▶ WHAT THE TASK ASKS
Render every line of the following data as a Markdown table with the columns "Row" and "Line", assigning each line a row number and omitting any blank lines.

══ MATERIAL FOR THE TASK ══

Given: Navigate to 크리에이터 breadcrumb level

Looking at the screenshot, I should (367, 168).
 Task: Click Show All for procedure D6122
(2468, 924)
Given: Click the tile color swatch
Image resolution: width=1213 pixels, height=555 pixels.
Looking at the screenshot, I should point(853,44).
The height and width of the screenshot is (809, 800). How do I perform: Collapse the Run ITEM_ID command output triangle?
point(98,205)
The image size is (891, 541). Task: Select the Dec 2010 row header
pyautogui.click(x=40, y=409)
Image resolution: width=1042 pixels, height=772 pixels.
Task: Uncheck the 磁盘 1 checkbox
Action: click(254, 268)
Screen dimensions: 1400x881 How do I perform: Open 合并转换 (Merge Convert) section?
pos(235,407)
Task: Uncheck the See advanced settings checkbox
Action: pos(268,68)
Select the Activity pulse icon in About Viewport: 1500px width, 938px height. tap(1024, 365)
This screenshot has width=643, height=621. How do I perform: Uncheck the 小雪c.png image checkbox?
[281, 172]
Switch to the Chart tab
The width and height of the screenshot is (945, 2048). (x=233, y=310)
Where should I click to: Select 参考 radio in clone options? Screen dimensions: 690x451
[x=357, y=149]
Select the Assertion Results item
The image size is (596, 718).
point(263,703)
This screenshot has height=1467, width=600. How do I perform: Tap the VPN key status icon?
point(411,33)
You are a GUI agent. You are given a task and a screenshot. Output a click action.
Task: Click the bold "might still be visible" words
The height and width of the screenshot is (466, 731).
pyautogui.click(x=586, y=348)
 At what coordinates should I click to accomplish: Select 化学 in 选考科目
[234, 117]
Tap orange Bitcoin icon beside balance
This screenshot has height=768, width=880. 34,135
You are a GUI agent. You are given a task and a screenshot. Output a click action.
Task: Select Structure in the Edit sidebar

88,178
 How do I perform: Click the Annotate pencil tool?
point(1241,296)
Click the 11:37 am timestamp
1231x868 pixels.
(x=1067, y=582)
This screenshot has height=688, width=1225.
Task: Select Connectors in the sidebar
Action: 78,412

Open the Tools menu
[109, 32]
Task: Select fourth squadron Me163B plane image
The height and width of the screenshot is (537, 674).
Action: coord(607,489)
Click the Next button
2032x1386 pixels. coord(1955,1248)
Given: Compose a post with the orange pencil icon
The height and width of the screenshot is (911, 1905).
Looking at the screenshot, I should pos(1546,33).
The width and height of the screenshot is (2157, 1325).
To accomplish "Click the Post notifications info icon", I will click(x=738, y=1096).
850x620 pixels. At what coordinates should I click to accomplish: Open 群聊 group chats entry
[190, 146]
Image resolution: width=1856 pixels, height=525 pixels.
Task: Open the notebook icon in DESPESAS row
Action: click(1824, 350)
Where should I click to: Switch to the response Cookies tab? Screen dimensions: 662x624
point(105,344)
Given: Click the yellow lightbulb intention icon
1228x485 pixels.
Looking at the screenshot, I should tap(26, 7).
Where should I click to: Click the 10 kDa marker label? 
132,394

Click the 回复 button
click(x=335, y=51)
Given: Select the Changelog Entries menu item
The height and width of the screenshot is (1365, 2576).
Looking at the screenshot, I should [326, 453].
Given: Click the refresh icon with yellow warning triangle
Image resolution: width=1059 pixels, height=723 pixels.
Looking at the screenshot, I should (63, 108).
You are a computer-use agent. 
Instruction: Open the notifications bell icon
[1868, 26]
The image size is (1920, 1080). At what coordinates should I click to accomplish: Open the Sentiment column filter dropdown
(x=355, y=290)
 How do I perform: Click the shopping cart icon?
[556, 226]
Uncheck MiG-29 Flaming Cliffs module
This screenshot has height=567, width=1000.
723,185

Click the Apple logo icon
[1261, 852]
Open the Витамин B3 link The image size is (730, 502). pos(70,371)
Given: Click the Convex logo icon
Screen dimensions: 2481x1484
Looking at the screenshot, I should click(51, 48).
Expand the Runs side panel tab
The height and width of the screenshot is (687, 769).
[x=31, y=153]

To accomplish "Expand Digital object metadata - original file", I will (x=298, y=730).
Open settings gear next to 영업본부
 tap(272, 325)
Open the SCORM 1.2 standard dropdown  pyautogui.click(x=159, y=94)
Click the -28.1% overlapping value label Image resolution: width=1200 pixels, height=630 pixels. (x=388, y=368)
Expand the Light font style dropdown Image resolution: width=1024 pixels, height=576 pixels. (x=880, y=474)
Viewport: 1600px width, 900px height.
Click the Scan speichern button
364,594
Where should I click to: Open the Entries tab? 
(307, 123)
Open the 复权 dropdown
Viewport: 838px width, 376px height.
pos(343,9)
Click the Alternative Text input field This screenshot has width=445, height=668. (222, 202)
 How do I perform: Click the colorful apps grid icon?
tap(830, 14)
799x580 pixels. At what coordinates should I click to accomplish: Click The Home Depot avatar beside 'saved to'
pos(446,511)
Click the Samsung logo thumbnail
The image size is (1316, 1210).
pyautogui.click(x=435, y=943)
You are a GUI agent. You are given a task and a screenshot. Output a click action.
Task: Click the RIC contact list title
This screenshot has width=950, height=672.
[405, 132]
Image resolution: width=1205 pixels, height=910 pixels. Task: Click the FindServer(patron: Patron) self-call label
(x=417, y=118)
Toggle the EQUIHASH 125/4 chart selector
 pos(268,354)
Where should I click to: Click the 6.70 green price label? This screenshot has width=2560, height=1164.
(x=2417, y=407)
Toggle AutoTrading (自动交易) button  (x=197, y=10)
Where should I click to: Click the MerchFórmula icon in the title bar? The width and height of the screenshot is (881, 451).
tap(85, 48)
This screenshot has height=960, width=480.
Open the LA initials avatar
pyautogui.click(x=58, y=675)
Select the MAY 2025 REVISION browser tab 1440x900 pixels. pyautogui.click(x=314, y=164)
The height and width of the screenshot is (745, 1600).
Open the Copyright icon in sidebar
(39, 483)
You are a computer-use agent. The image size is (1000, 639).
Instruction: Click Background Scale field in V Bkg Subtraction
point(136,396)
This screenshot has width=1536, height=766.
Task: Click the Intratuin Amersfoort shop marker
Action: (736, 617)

═══

▶ ANSWER TO THE EXERCISE
| Row | Line |
|---|---|
| 1 | Given: Navigate to 크리에이터 breadcrumb level |
| 2 | Looking at the screenshot, I should (367, 168). |
| 3 |  Task: Click Show All for procedure D6122 |
| 4 | (2468, 924) |
| 5 | Given: Click the tile color swatch |
| 6 | Image resolution: width=1213 pixels, height=555 pixels. |
| 7 | Looking at the screenshot, I should point(853,44). |
| 8 | The height and width of the screenshot is (809, 800). How do I perform: Collapse the Run ITEM_ID command output triangle? |
| 9 | point(98,205) |
| 10 | The image size is (891, 541). Task: Select the Dec 2010 row header |
| 11 | pyautogui.click(x=40, y=409) |
| 12 | Image resolution: width=1042 pixels, height=772 pixels. |
| 13 | Task: Uncheck the 磁盘 1 checkbox |
| 14 | Action: click(254, 268) |
| 15 | Screen dimensions: 1400x881 How do I perform: Open 合并转换 (Merge Convert) section? |
| 16 | pos(235,407) |
| 17 | Task: Uncheck the See advanced settings checkbox |
| 18 | Action: pos(268,68) |
| 19 | Select the Activity pulse icon in About Viewport: 1500px width, 938px height. tap(1024, 365) |
| 20 | This screenshot has width=643, height=621. How do I perform: Uncheck the 小雪c.png image checkbox? |
| 21 | [281, 172] |
| 22 | Switch to the Chart tab |
| 23 | The width and height of the screenshot is (945, 2048). (x=233, y=310) |
| 24 | Where should I click to: Select 参考 radio in clone options? Screen dimensions: 690x451 |
| 25 | [x=357, y=149] |
| 26 | Select the Assertion Results item |
| 27 | The image size is (596, 718). |
| 28 | point(263,703) |
| 29 | This screenshot has height=1467, width=600. How do I perform: Tap the VPN key status icon? |
| 30 | point(411,33) |
| 31 | You are a GUI agent. You are given a task and a screenshot. Output a click action. |
| 32 | Task: Click the bold "might still be visible" words |
| 33 | The height and width of the screenshot is (466, 731). |
| 34 | pyautogui.click(x=586, y=348) |
| 35 |  At what coordinates should I click to accomplish: Select 化学 in 选考科目 |
| 36 | [234, 117] |
| 37 | Tap orange Bitcoin icon beside balance |
| 38 | This screenshot has height=768, width=880. 34,135 |
| 39 | You are a GUI agent. You are given a task and a screenshot. Output a click action. |
| 40 | Task: Select Structure in the Edit sidebar |
| 41 | 88,178 |
| 42 |  How do I perform: Click the Annotate pencil tool? |
| 43 | point(1241,296) |
| 44 | Click the 11:37 am timestamp |
| 45 | 1231x868 pixels. |
| 46 | (x=1067, y=582) |
| 47 | This screenshot has height=688, width=1225. |
| 48 | Task: Select Connectors in the sidebar |
| 49 | Action: 78,412 |
| 50 | Open the Tools menu |
| 51 | [109, 32] |
| 52 | Task: Select fourth squadron Me163B plane image |
| 53 | The height and width of the screenshot is (537, 674). |
| 54 | Action: coord(607,489) |
| 55 | Click the Next button |
| 56 | 2032x1386 pixels. coord(1955,1248) |
| 57 | Given: Compose a post with the orange pencil icon |
| 58 | The height and width of the screenshot is (911, 1905). |
| 59 | Looking at the screenshot, I should pos(1546,33). |
| 60 | The width and height of the screenshot is (2157, 1325). |
| 61 | To accomplish "Click the Post notifications info icon", I will click(x=738, y=1096). |
| 62 | 850x620 pixels. At what coordinates should I click to accomplish: Open 群聊 group chats entry |
| 63 | [190, 146] |
| 64 | Image resolution: width=1856 pixels, height=525 pixels. |
| 65 | Task: Open the notebook icon in DESPESAS row |
| 66 | Action: click(1824, 350) |
| 67 | Where should I click to: Switch to the response Cookies tab? Screen dimensions: 662x624 |
| 68 | point(105,344) |
| 69 | Given: Click the yellow lightbulb intention icon |
| 70 | 1228x485 pixels. |
| 71 | Looking at the screenshot, I should tap(26, 7). |
| 72 | Where should I click to: Click the 10 kDa marker label?  |
| 73 | 132,394 |
| 74 | Click the 回复 button |
| 75 | click(x=335, y=51) |
| 76 | Given: Select the Changelog Entries menu item |
| 77 | The height and width of the screenshot is (1365, 2576). |
| 78 | Looking at the screenshot, I should [326, 453]. |
| 79 | Given: Click the refresh icon with yellow warning triangle |
| 80 | Image resolution: width=1059 pixels, height=723 pixels. |
| 81 | Looking at the screenshot, I should (63, 108). |
| 82 | You are a computer-use agent.  |
| 83 | Instruction: Open the notifications bell icon |
| 84 | [1868, 26] |
| 85 | The image size is (1920, 1080). At what coordinates should I click to accomplish: Open the Sentiment column filter dropdown |
| 86 | (x=355, y=290) |
| 87 |  How do I perform: Click the shopping cart icon? |
| 88 | [556, 226] |
| 89 | Uncheck MiG-29 Flaming Cliffs module |
| 90 | This screenshot has height=567, width=1000. |
| 91 | 723,185 |
| 92 | Click the Apple logo icon |
| 93 | [1261, 852] |
| 94 | Open the Витамин B3 link The image size is (730, 502). pos(70,371) |
| 95 | Given: Click the Convex logo icon |
| 96 | Screen dimensions: 2481x1484 |
| 97 | Looking at the screenshot, I should click(51, 48). |
| 98 | Expand the Runs side panel tab |
| 99 | The height and width of the screenshot is (687, 769). |
| 100 | [x=31, y=153] |
| 101 | To accomplish "Expand Digital object metadata - original file", I will (x=298, y=730). |
| 102 | Open settings gear next to 영업본부 |
| 103 |  tap(272, 325) |
| 104 | Open the SCORM 1.2 standard dropdown  pyautogui.click(x=159, y=94) |
| 105 | Click the -28.1% overlapping value label Image resolution: width=1200 pixels, height=630 pixels. (x=388, y=368) |
| 106 | Expand the Light font style dropdown Image resolution: width=1024 pixels, height=576 pixels. (x=880, y=474) |
| 107 | Viewport: 1600px width, 900px height. |
| 108 | Click the Scan speichern button |
| 109 | 364,594 |
| 110 | Where should I click to: Open the Entries tab?  |
| 111 | (307, 123) |
| 112 | Open the 复权 dropdown |
| 113 | Viewport: 838px width, 376px height. |
| 114 | pos(343,9) |
| 115 | Click the Alternative Text input field This screenshot has width=445, height=668. (222, 202) |
| 116 |  How do I perform: Click the colorful apps grid icon? |
| 117 | tap(830, 14) |
| 118 | 799x580 pixels. At what coordinates should I click to accomplish: Click The Home Depot avatar beside 'saved to' |
| 119 | pos(446,511) |
| 120 | Click the Samsung logo thumbnail |
| 121 | The image size is (1316, 1210). |
| 122 | pyautogui.click(x=435, y=943) |
| 123 | You are a GUI agent. You are given a task and a screenshot. Output a click action. |
| 124 | Task: Click the RIC contact list title |
| 125 | This screenshot has width=950, height=672. |
| 126 | [405, 132] |
| 127 | Image resolution: width=1205 pixels, height=910 pixels. Task: Click the FindServer(patron: Patron) self-call label |
| 128 | (x=417, y=118) |
| 129 | Toggle the EQUIHASH 125/4 chart selector |
| 130 |  pos(268,354) |
| 131 | Where should I click to: Click the 6.70 green price label? This screenshot has width=2560, height=1164. |
| 132 | (x=2417, y=407) |
| 133 | Toggle AutoTrading (自动交易) button  (x=197, y=10) |
| 134 | Where should I click to: Click the MerchFórmula icon in the title bar? The width and height of the screenshot is (881, 451). |
| 135 | tap(85, 48) |
| 136 | This screenshot has height=960, width=480. |
| 137 | Open the LA initials avatar |
| 138 | pyautogui.click(x=58, y=675) |
| 139 | Select the MAY 2025 REVISION browser tab 1440x900 pixels. pyautogui.click(x=314, y=164) |
| 140 | The height and width of the screenshot is (745, 1600). |
| 141 | Open the Copyright icon in sidebar |
| 142 | (39, 483) |
| 143 | You are a computer-use agent. The image size is (1000, 639). |
| 144 | Instruction: Click Background Scale field in V Bkg Subtraction |
| 145 | point(136,396) |
| 146 | This screenshot has width=1536, height=766. |
| 147 | Task: Click the Intratuin Amersfoort shop marker |
| 148 | Action: (736, 617) |